* SOURCE EXTRACT *

==================================================

You always want to cover up the Evil Apple, okay?”
The early-morning sun in Myrtle Beach, South Carolina, glints off the holographic stickers the vendor hands us as we fumble to remove our cell-phone cases. “They’re telling you, ‘You’re satanic, you’re Luciferian, you’re worshiping them.’ You’re bowing down to them right there. Do you see the Evil Apple? This is where it all started, guys.”
On this weekend in May, Christopher Key, who also goes by “Vaccine Police,” wears an off-white blazer over a faded red T-shirt cut low enough to reveal two New Age crystal necklaces resting on his tan skin. Also around his neck: something that looks from a distance like a plug-in bathroom air freshener. This device, he explains, creates an invisible four-foot bubble of purified air around the wearer.
The stickers, which he says neutralize our iPhones’ harmful and enervating frequencies, are free of charge. Key’s real product is Miracle Mineral Solution: a naturopathic all-purpose remedy that he says can eliminate all your medical troubles for good if you drink enough of it. “Chlorine dioxide!” he exclaims with an enormous smile as he swirls the mixture around in a Dixie cup. “This is the most amazing product in the world. Remember when President Trump said ‘Drink bleach’? This is it!” The customers lean forward excitedly. One takes out her pocketbook.

==================================================

* SUPPLIED RECORDS *
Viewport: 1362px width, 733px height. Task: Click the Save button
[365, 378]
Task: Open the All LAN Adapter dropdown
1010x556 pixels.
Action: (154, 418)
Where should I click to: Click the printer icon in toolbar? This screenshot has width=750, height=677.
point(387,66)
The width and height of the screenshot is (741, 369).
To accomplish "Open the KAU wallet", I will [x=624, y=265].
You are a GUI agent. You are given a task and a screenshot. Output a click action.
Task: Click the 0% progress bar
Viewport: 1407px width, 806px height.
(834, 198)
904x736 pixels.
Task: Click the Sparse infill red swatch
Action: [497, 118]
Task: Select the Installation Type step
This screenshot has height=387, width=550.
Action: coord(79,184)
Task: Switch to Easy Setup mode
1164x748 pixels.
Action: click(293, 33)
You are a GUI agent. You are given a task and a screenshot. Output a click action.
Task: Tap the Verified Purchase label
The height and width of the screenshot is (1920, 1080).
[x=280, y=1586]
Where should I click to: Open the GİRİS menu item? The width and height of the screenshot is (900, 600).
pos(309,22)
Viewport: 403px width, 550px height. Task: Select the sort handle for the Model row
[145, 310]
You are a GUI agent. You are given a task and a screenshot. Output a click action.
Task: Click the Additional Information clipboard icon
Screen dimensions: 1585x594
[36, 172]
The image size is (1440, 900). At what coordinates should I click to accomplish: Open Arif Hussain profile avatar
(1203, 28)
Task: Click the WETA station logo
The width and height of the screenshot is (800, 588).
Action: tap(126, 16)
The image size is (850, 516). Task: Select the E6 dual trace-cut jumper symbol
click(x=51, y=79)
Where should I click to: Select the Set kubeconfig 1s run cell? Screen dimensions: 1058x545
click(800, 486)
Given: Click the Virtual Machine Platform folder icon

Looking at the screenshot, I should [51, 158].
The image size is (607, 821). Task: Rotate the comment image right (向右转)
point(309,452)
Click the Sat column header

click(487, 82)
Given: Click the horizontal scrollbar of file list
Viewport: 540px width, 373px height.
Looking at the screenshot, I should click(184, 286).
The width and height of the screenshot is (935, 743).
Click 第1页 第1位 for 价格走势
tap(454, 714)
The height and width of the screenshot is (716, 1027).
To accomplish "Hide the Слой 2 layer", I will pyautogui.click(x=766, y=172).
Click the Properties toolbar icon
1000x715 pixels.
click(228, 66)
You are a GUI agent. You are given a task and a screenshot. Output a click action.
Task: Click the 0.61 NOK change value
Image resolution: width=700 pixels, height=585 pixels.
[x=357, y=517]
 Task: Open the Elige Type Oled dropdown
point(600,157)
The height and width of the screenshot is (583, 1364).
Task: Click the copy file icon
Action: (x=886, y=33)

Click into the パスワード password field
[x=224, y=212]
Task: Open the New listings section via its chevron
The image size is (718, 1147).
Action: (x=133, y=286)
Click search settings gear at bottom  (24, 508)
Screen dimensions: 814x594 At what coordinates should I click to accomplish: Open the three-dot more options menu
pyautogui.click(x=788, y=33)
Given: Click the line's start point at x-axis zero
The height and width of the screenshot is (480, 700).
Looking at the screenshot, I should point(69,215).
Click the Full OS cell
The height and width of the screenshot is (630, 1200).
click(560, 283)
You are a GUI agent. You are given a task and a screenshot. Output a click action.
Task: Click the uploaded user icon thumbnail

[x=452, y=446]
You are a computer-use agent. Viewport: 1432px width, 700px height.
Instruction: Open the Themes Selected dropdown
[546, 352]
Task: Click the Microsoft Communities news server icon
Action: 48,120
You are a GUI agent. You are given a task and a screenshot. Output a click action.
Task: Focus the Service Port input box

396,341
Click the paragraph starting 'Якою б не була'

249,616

==================================================

* AIM OF THE EXERCISE *
Copy out the part of the Myrtle Beach article from "The early-morning sun" to "around the wearer.", word for word.

* RESPONSE AREA *
The early-morning sun in Myrtle Beach, South Carolina, glints off the holographic stickers the vendor hands us as we fumble to remove our cell-phone cases. “They’re telling you, ‘You’re satanic, you’re Luciferian, you’re worshiping them.’ You’re bowing down to them right there. Do you see the Evil Apple? This is where it all started, guys.”
On this weekend in May, Christopher Key, who also goes by “Vaccine Police,” wears an off-white blazer over a faded red T-shirt cut low enough to reveal two New Age crystal necklaces resting on his tan skin. Also around his neck: something that looks from a distance like a plug-in bathroom air freshener. This device, he explains, creates an invisible four-foot bubble of purified air around the wearer.